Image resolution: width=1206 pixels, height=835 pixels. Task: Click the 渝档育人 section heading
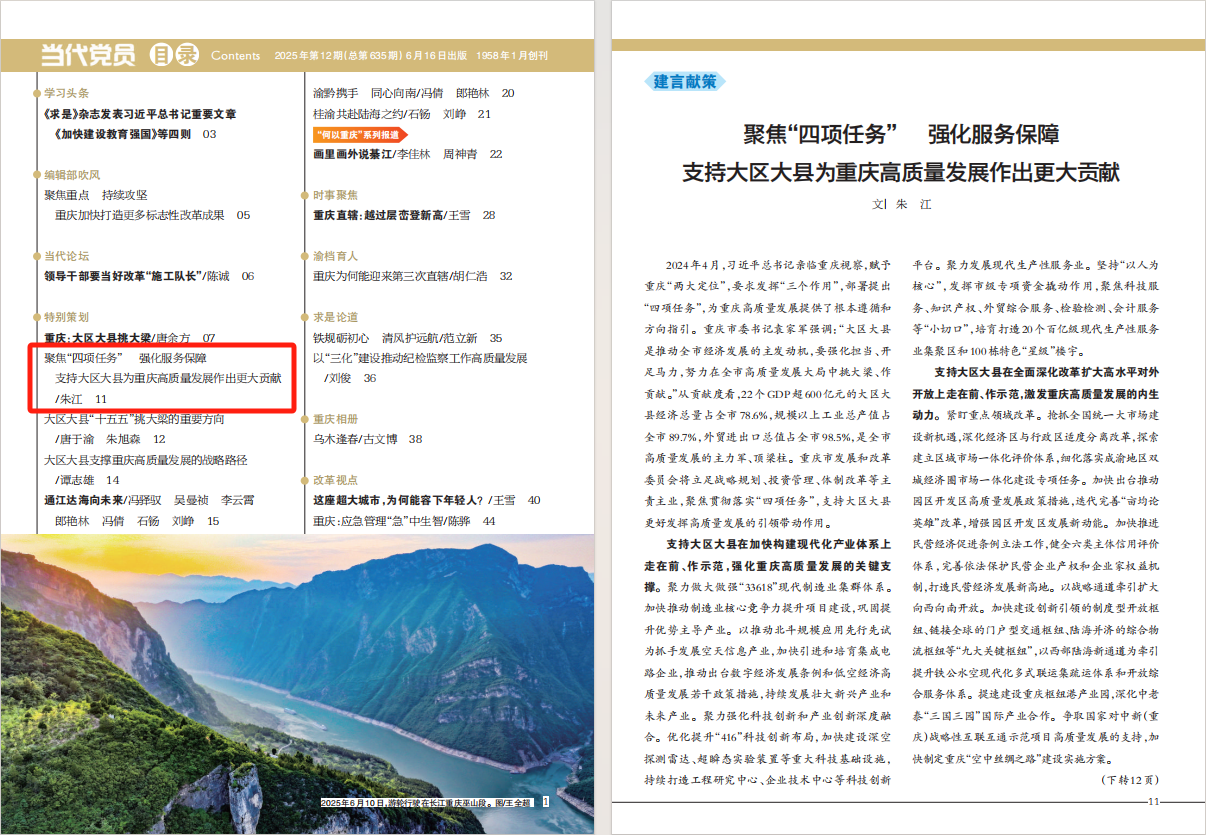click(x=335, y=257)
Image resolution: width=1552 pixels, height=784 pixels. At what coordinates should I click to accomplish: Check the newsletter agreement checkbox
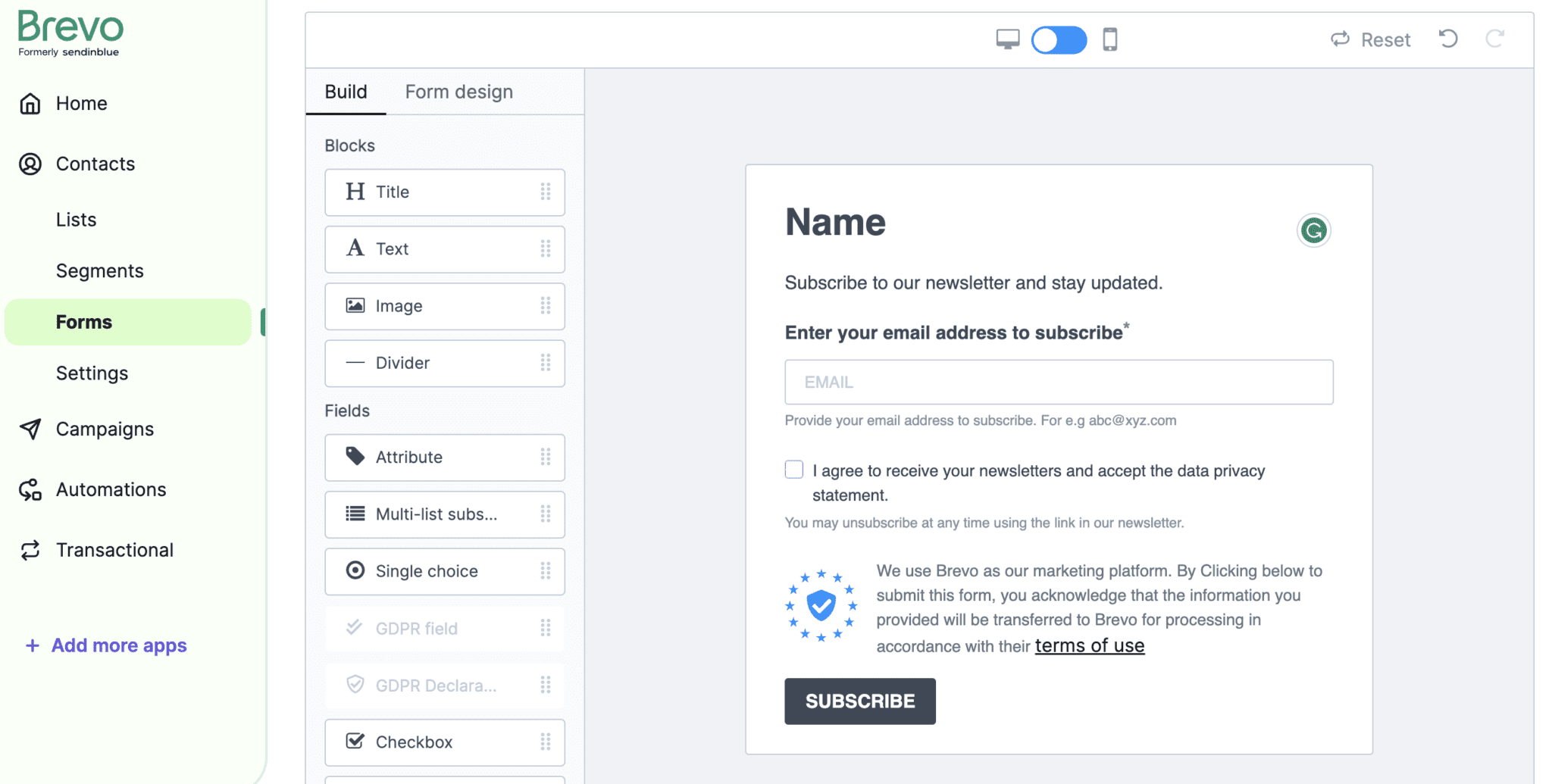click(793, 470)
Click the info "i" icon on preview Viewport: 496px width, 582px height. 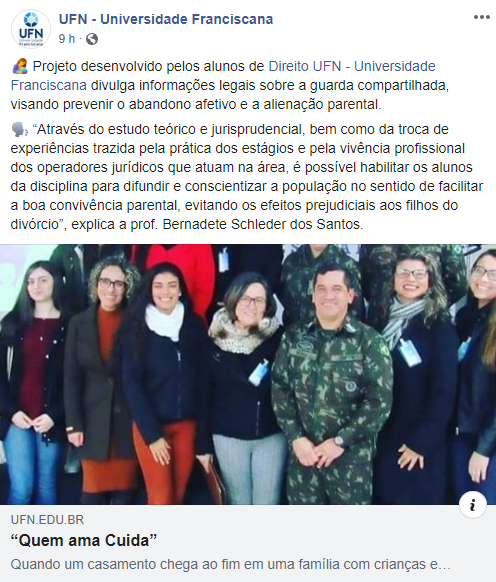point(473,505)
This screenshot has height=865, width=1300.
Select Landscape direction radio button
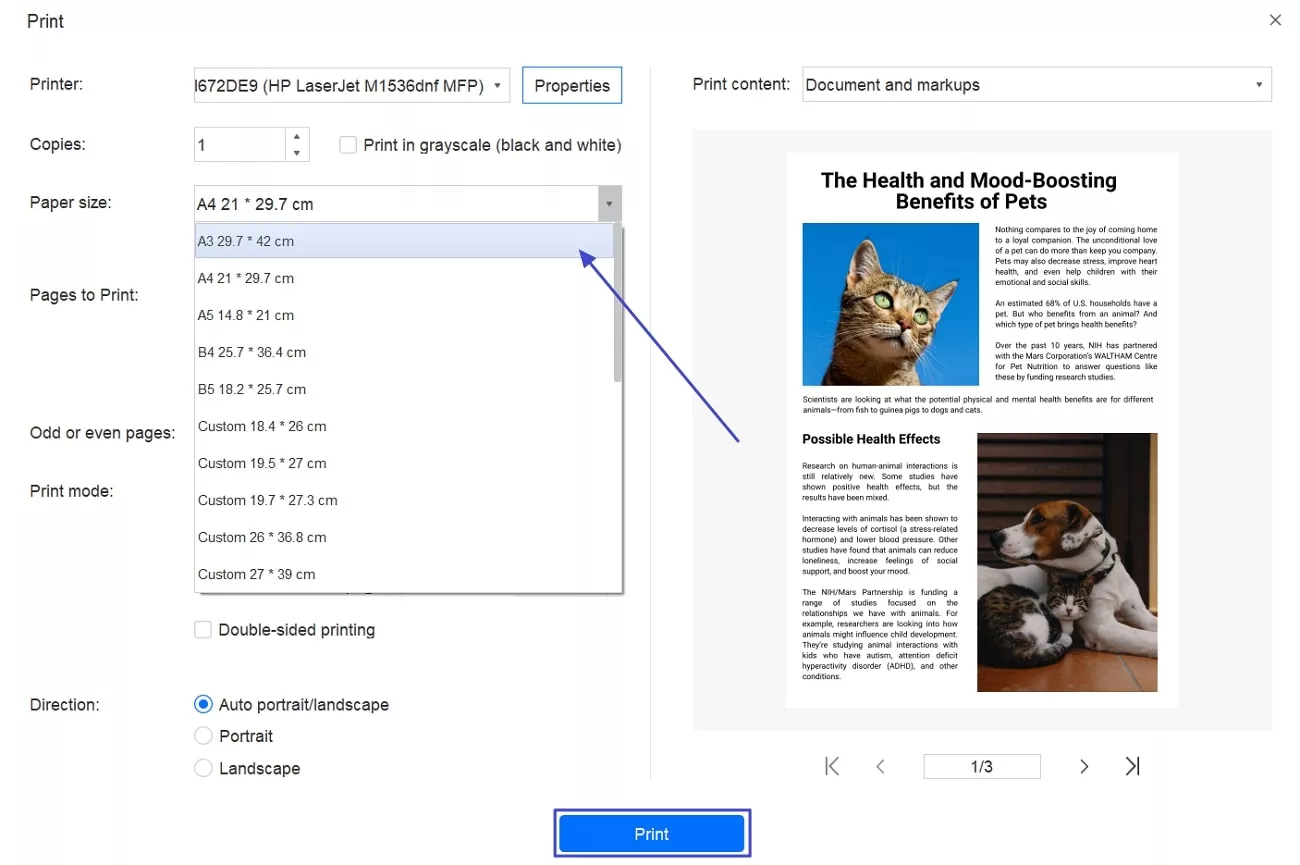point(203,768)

────

→ Work to complete
Please transcribe the stretch of the items from the line containing "This screenshot has height=865, width=1300." through the end of the items, leaving the pictures out of your answer.

→ Output of the task
This screenshot has height=865, width=1300.
Select Landscape direction radio button
point(203,768)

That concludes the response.